**Data supplied**.
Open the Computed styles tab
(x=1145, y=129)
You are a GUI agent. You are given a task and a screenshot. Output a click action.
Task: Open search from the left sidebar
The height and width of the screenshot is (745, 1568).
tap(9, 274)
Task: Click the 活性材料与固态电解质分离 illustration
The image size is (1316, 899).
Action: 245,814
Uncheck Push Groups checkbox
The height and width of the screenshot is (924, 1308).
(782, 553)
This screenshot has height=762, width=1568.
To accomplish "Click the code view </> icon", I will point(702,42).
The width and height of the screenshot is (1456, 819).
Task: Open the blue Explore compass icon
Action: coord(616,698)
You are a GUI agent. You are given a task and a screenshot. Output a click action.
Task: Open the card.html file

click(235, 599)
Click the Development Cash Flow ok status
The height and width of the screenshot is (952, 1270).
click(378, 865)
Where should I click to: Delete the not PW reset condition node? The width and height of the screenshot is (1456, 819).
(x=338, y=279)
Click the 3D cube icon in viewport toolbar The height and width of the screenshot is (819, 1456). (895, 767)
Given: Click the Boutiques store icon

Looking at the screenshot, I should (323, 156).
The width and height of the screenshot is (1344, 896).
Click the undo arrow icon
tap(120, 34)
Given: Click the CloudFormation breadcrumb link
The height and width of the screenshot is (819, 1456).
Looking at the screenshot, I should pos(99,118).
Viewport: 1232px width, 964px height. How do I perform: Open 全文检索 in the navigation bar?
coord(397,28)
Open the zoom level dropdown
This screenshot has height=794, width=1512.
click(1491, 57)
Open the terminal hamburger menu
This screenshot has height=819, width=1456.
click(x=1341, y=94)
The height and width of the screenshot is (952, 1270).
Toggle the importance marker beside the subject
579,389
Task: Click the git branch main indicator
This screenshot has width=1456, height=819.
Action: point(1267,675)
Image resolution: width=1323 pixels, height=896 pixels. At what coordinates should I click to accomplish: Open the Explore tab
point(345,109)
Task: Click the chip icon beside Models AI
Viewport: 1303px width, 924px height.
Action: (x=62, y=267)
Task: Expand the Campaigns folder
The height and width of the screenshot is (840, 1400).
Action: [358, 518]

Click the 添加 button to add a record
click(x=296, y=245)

**Action item**.
Begin with the line that has "Image resolution: width=1323" in the listing above and end after the line that has "Task: Expand the Campaigns folder"; output those lines exactly.

**Task response**.
Image resolution: width=1323 pixels, height=896 pixels. At what coordinates should I click to accomplish: Open the Explore tab
point(345,109)
Task: Click the chip icon beside Models AI
Viewport: 1303px width, 924px height.
Action: (x=62, y=267)
Task: Expand the Campaigns folder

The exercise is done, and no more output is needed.